Prior to his senior season, Heslop was named one of three Stony Brook team captains. Heslop started all 12 games in 2019, ending his Stony Brook career having started 37 consecutive games. He was named to the Third-team All-CAA with 52 tackles, 8.5 tackles for loss, two blocked kicks, three forced fumbles, three fumble recoveries and one fumble recovery for a touchdown.

== Professional career ==

Pre-draft measurables
| Height | Weight | Arm length | Hand span | 40-yard dash | 10-yard split | 20-yard split | 20-yard shuttle | Three-cone drill | Vertical jump | Broad jump | Bench press |
| 6 ft 0+3⁄8 in (1.84 m) | 197 lb (89 kg) | 32 in (0.81 m) | 9+1⁄4 in (0.23 m) | 4.58 s | 1.53 s | 2.57 s | 4.18 s | 6.88 s | 34.5 in (0.88 m) | 10 ft 7 in (3.23 m) | 12 reps |
All values from Pro Day

===Seattle Seahawks===
====2020====
Heslop signed with the Seattle Seahawks following the 2020 NFL draft as an undrafted free agent. He missed most of training camp with an injury. He was waived during final roster cuts on September 5, 2020, and signed to the practice squad the next day. Heslop was elevated to the active roster on October 3 for the team's week 4 game against the Miami Dolphins, and reverted to the practice squad after the game. On January 11, 2021, Heslop signed a reserve/futures contract with the Seahawks.

====2021====
In the first week of preseason during the 2021 season, Heslop played 33 snaps, including 12 on special teams. He was waived on August 31, 2021 and re-signed to the practice squad. Heslop was elevated to the active roster on November 20 and made his NFL debut on November 21 against the Arizona Cardinals, playing four snaps on special teams. On Monday Night Football against the Washington Football Team on November 29, Heslop recovered an onside kick with Seattle down 17–15, but the play was called back due to an illegal formation penalty on another Seahawks player. He was signed to the active roster on December 10 after Jamal Adams was ruled out for the season.

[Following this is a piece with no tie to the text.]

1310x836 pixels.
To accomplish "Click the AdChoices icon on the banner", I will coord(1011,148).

On December 12 against the Houston Texans, Heslop suffered a broken fibula and tibia in the final minute of the game after coming in to take his first career regular season defensive snaps. He remained in Houston to receive surgery the next day, which head coach Pete Carroll described as "successful". He was placed on injured reserve on December 15.

===New York Giants===
On July 22, 2022, the New York Giants signed Heslop. He was released on August 16.

===Carolina Panthers===
On October 19, 2022, the Carolina Panthers signed Heslop to their practice squad.

===Cleveland Browns===
On August 5, 2023, Heslop signed with the Cleveland Browns. He was waived on August 27.

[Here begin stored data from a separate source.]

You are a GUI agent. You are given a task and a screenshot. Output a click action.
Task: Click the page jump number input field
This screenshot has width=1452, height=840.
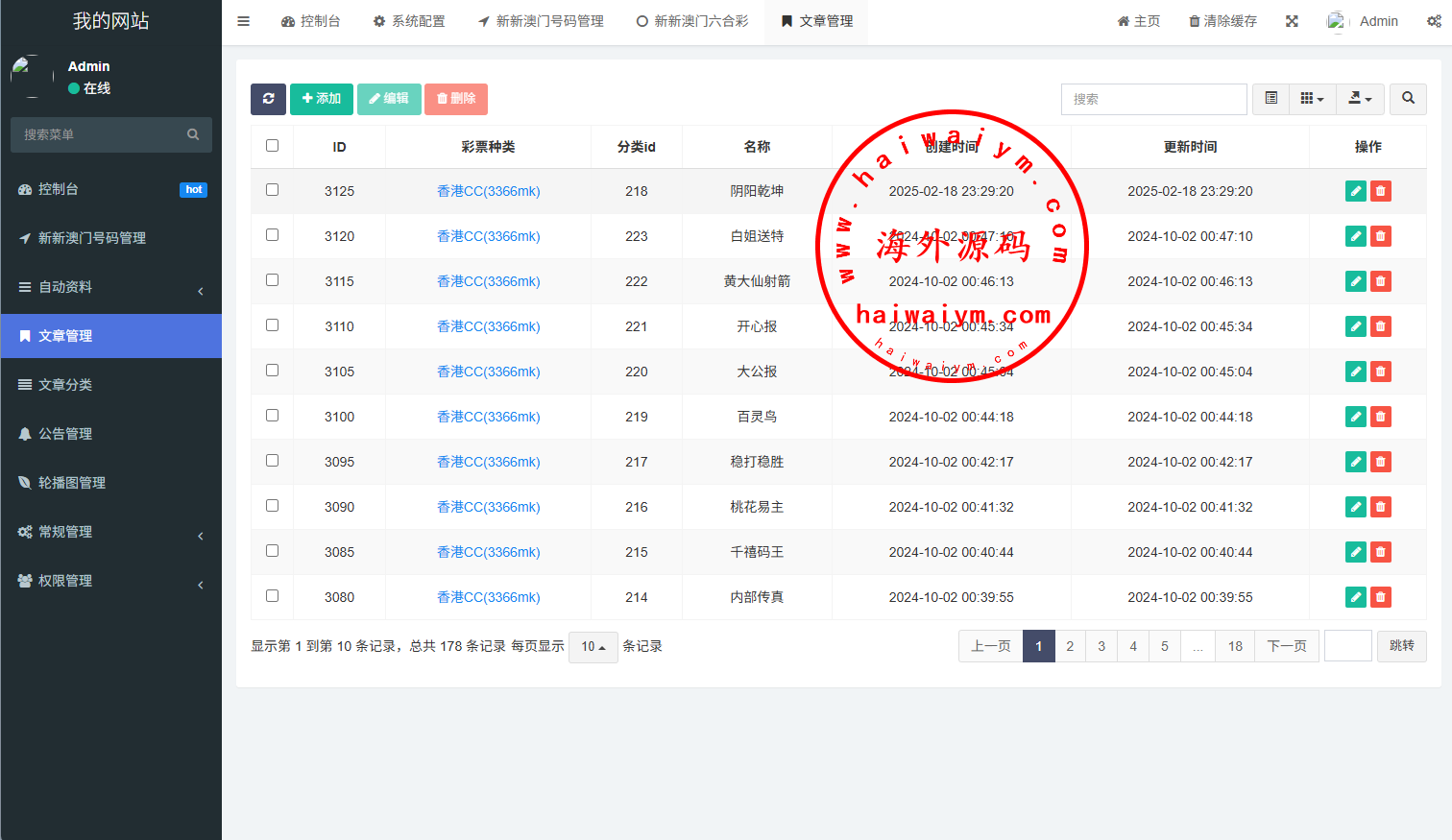[1347, 646]
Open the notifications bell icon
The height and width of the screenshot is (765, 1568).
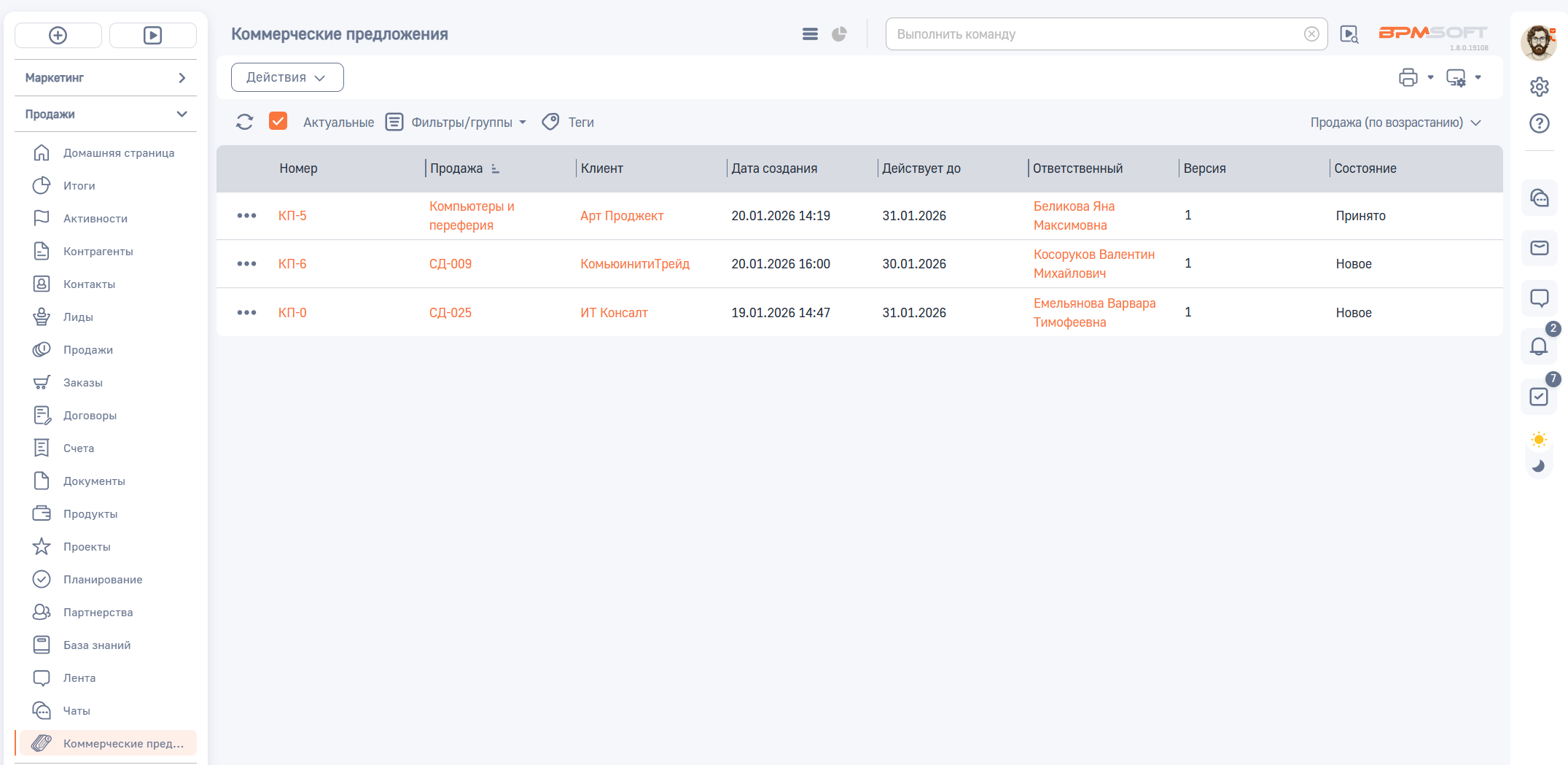click(x=1538, y=346)
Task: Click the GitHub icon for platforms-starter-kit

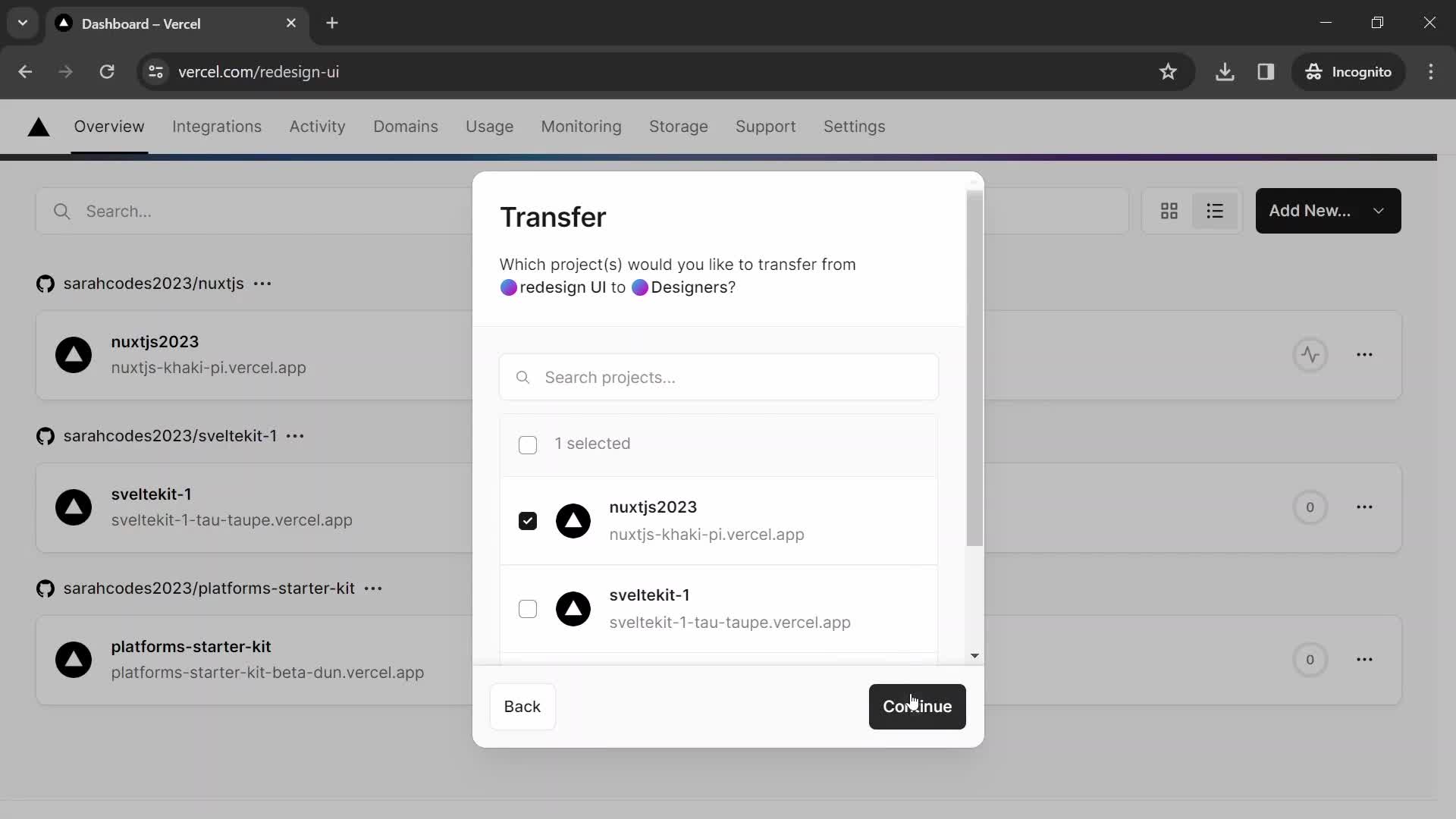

=== Houston Roughnecks ===
On October 24, 2023, Heslop signed with the Houston Roughnecks of the XFL. The Roughnecks brand was transferred to the Houston Gamblers when the XFL and United States Football League merged to create the United Football League (UFL).

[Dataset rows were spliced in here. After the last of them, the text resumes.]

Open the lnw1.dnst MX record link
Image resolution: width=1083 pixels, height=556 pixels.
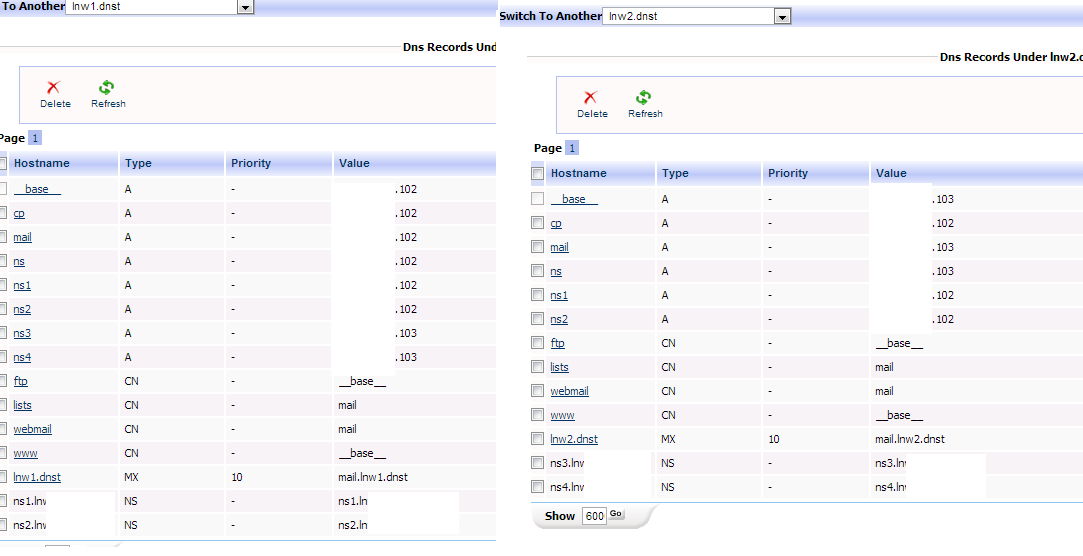coord(37,477)
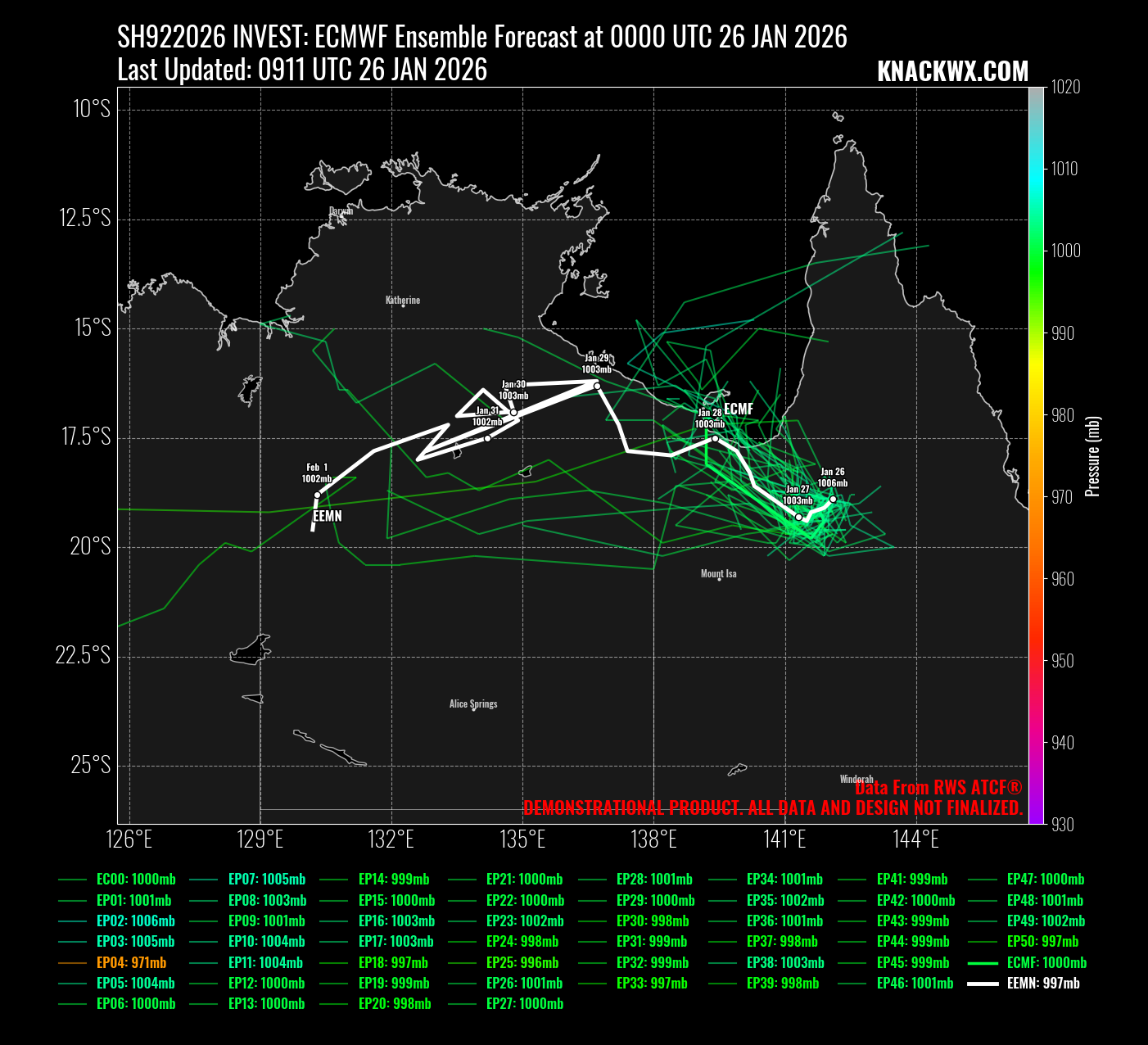
Task: Select the EC00: 1000mb legend entry
Action: tap(135, 880)
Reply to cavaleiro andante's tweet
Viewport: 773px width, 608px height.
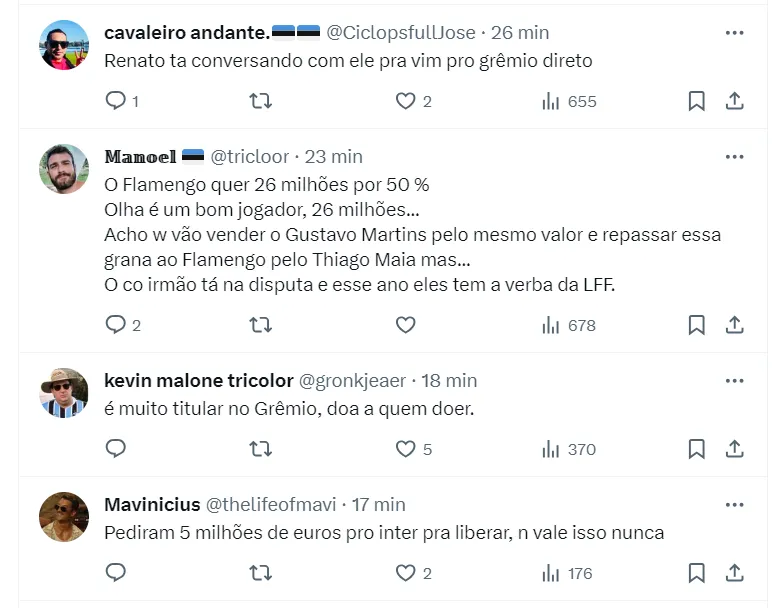116,101
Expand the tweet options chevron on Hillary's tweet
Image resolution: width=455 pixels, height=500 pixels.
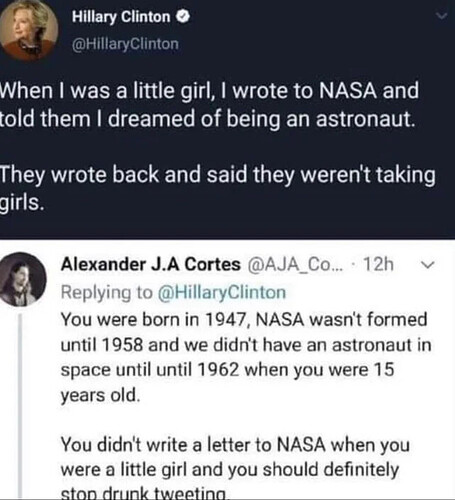(x=442, y=16)
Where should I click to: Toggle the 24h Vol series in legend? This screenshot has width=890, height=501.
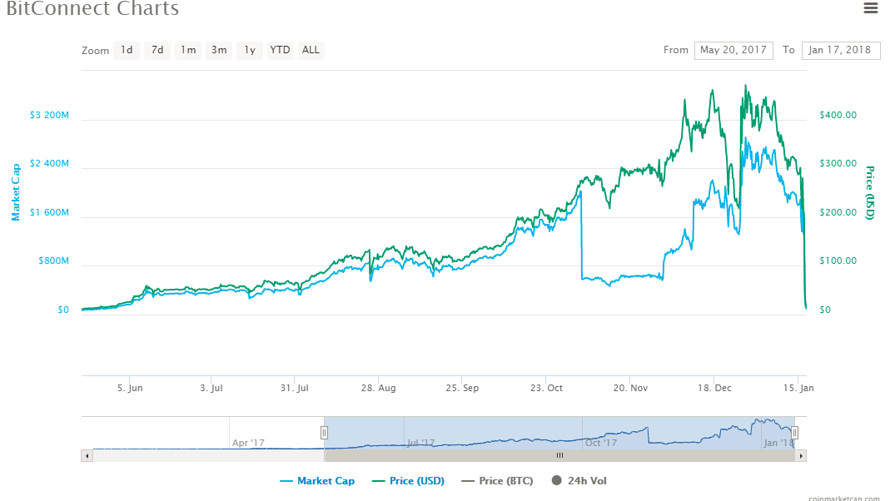click(579, 481)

=== San Antonio Brahmas ===
On January 19, 2024, Heslop signed with the San Antonio Brahmas of the UFL. He was placed on injured reserve on March 22. Heslop was activated on April 30. He was released by the Brahmas on May 14.

===Ottawa Redblacks===
Heslop was signed by the Ottawa Redblacks on November 18, 2024. He was part of the final training camp cuts on May 31, 2025. Heslop was later re-signed on June 17, to the team's practice roster. Heslop dressed in his first CFL game on June 29, against the Toronto Argonauts, where he had one special teams tackle. He was released on January 23, 2026.

== Personal life ==
Heslop is cousins with former NFL player Doug Hogue, who played for the Detroit Lions and the Carolina Panthers from 2011 to 2012.